# [Task brief]
In the records below, find the line that contains "Promocje (22, 2451)", then write out that line and each one after it exactly, up to and including the last.

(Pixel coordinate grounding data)
────────
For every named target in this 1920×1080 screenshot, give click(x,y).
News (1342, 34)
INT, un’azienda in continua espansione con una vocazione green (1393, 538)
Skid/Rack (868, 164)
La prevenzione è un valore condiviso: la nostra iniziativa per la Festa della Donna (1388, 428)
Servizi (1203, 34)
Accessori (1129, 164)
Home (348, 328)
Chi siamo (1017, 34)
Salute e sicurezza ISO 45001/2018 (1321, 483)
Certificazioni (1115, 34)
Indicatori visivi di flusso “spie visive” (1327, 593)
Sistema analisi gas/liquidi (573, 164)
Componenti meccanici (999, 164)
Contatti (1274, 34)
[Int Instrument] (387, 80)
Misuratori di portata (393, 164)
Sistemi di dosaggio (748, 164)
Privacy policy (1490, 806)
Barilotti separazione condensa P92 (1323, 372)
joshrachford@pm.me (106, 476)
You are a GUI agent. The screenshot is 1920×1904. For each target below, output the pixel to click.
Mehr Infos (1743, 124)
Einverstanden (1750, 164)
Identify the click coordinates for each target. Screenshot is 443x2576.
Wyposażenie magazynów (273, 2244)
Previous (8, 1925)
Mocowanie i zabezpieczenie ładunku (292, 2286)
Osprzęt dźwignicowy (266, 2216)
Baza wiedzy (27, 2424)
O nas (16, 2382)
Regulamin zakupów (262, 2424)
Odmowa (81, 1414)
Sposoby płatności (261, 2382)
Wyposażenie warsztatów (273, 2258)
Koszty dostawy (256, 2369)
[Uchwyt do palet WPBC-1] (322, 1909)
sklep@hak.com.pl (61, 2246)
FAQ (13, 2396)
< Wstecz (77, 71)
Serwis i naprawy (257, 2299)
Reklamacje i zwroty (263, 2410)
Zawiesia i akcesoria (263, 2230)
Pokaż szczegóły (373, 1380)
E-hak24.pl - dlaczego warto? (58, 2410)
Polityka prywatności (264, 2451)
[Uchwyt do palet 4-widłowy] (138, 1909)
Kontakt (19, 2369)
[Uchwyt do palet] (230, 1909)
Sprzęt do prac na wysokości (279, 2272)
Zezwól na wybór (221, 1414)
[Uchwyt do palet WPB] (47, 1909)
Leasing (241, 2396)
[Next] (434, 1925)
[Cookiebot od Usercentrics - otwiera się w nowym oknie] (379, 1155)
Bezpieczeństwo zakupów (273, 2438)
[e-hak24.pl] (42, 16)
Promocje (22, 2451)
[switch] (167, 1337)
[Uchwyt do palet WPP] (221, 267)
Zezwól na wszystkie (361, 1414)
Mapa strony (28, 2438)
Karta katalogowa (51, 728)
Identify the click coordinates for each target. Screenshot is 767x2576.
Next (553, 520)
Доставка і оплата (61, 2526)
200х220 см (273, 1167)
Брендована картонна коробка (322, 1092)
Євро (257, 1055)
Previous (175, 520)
────────
# [Result below]
Promocje (22, 2451)
[switch] (167, 1337)
[Uchwyt do palet WPP] (221, 267)
Zezwól na wszystkie (361, 1414)
Mapa strony (28, 2438)
Karta katalogowa (51, 728)
Identify the click coordinates for each target. Screenshot is 767x2576.
Next (553, 520)
Доставка і оплата (61, 2526)
200х220 см (273, 1167)
Брендована картонна коробка (322, 1092)
Євро (257, 1055)
Previous (175, 520)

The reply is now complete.